Hacker Newsnew | past | comments | ask | show | jobs | submitlogin
Java Apache Commons Text vulnerability (nist.gov)
112 points by daitangio on Oct 17, 2022 | hide | past | favorite | 37 comments


Its just affecting the Apache Commons Text component.

The title ("CVE-2022-42889: Java Apache Commons vulerability") is overly broad and suggests that somehow the whole Apache Commons project, which consists of over 40 components, has a vulnerability


Agreed. I've seen/used Apache Commons on almost all big java projects I've ever touched in my career. But never the Text component. So the heading makes it seem like a big deal, while it probably is not? Unless it's used a lot implicitly. But even then I'm not sure how many actually uses the string interpolation functions.


It's one of the oldest set of OSS libraries for Java that is still useful and actively maintained. Some of this stuff dates back to when it was still called Apache Jakarta in the nineties. Things like commons-io, commons-lang, etc. are very widely use in almost any Java code base. The only thing more common is the standard library.

To be clear, this is about a handful of utility functions in one of the libraries. Unless you are actively using those functions, you should be fine. And if you are, you'd be misguided to pass in unvalidated input straight from your APIs. That's almost always a bad idea with any library that implements functionality like this.

And of course it's something any security auditing would check on principle to see what falls over. I've been on multiple such projects where we found issues like this with other forms of string interpolation. It's a common junior mistake to not handle input properly and only do happy path testing.

If you are using these functions with e.g. configuration files or other strings under your control, it's not a problem; as that's pretty much the way this stuff is intended to be used. Disabling this is biasing on the border of better safe than sorry; which is a good thing of course. But if you need it, it's nice to not have to reinvent the wheel.

The other thing that's useful to know is that the maintainers of the Apache commons libraries have been pretty good about maintaining API compatibility. Some of these libraries have very infrequent updates but it still happens. Usually, updating these libraries is very low risk. I've never really seen good reasons to not update to minor releases of any apache commons libraries. You get bug fixes, some new functions, and generally no breakage whatsoever. And in the rare case something needs fixing, it's probably for a good reason.


Commons itself has been around for awhile, but it looks like Commons Text was first released in 2017:

https://commons.apache.org/proper/commons-text/changes-repor...

If I read the disclosure correctly, it's been vulnerable for four of the five years it's been publicly available.


Unless you are actively using those functions, you should be fine.

Up to a point. As with all CVEs, the issue tend to be whether your dependencies are using it, or their dependencies, etc, etc.

    mvn dependency:tree -Dverbose
is you friend!


Here is a list of packages that depend on commons-text [0]. Hadoop, Spark, and Apache Commons Configuration are some of the most popular projects to depend on commons-text. Not sure if they're using the vulnerable code paths, of course.

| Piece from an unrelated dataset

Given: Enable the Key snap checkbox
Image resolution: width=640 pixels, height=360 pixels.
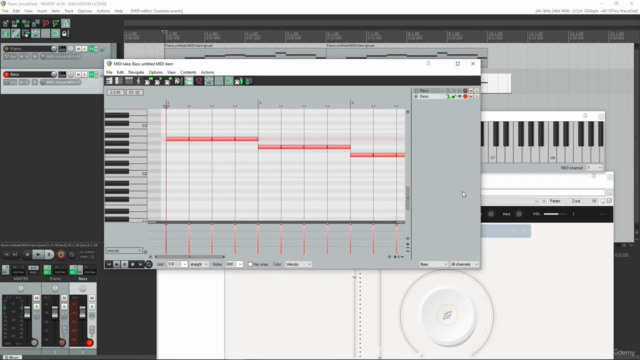Looking at the screenshot, I should pyautogui.click(x=250, y=264).
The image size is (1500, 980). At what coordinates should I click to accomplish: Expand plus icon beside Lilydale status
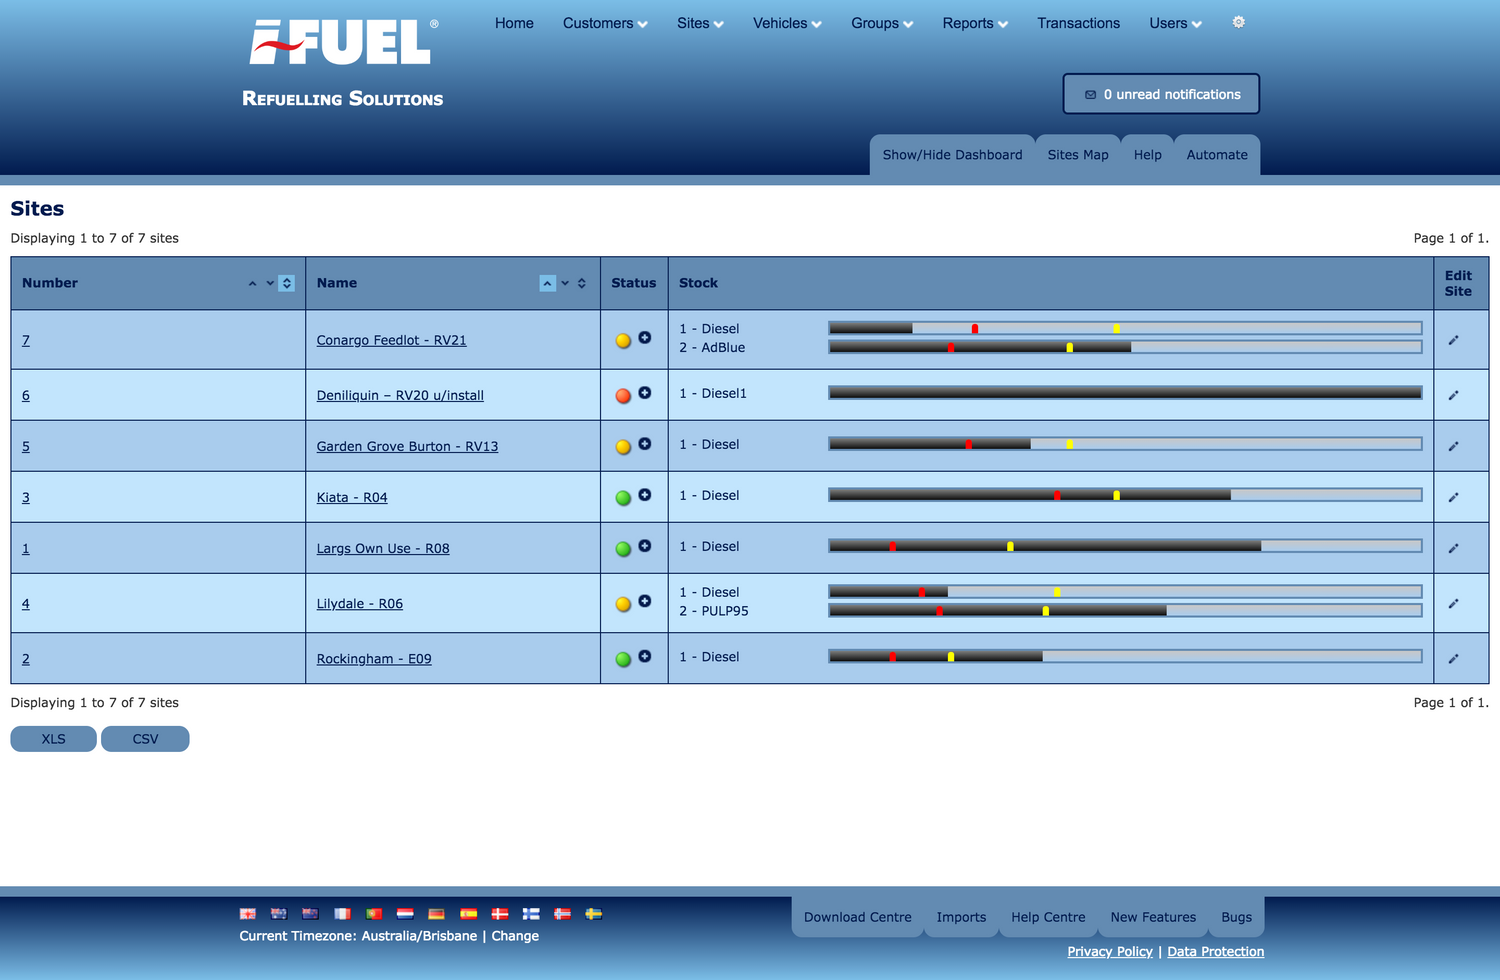pos(645,601)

[0] https://mvnrepository.com/artifact/org.apache.commons/common...


Commons Configuration disabled the vulnerable parts by-default a couple of months ago.


The title ("CVE-2022-42889: Java Apache Commons vulerability") is overly broad and suggests that somehow the whole Apache Commons project, which consists of over 40 components, has a vulnerability.

Nobody familiar with Java would interpret it this way. Also it's probably correct. There are vulnerabilities lurking in all software of any size and functionality, and Apache Commons is no exception.


Apache Commons has 43 components:

https://commons.apache.org/

If the vulnerability is just in one component, it is important to be specific about which one it is.

Does anyone know what depends on Commons Text?

Edit: "Artifacts using Apache Commons Text" according to Maven:

https://mvnrepository.com/artifact/org.apache.commons/common...

There are some well-known projects that might be impacted: Hadoop, Spark, Velocity, Hive, Solr, and many more.


> Nobody familiar with Java would interpret it this way

When I read the title in the morning I had a short moment of panic because we make extensive use of for example Apache Commons Collections in our projects. Updating these libraries and delivering the fixes to customers would have resulted in quite some work.

If the title would have been more accurate it would probably have saved me from a mini heart-attack in the morning.


This doc page [1] seems to have all the interesting API methods listed that could be exploitable. Looks like an attacker would need to be able to inject a malicious payload like `${script:xyz}` inside of a String template used for one of the functions that ultimately do String interpolate/replace/lookup actions. While not as trivial as the exploit path for Log4j, it seems conceivable that some applications have injection points here, especially if they perform multi-stage/recursive replace operations.

What's quite interesting is that the `env` Lookup is still enabled by default. If I understand correctly, this would imply that leaking environment variables is still possible even with the fix, if the attacker has an injection point and access to the return value of the vulnerable function.

[1] https://commons.apache.org/proper/commons-text/apidocs/org/a...


> These lookups are: - "script" - execute expressions using the JVM script execution engine (javax.script) - "dns" - resolve dns records - "url" - load values from urls, including from remote servers Applications using the interpolation defaults in the affected versions may be vulnerable to remote code execution or unintentional contact with remote servers if untrusted configuration values are used

So, if you let untrusted users somehow set configuration, then you're vulnerable.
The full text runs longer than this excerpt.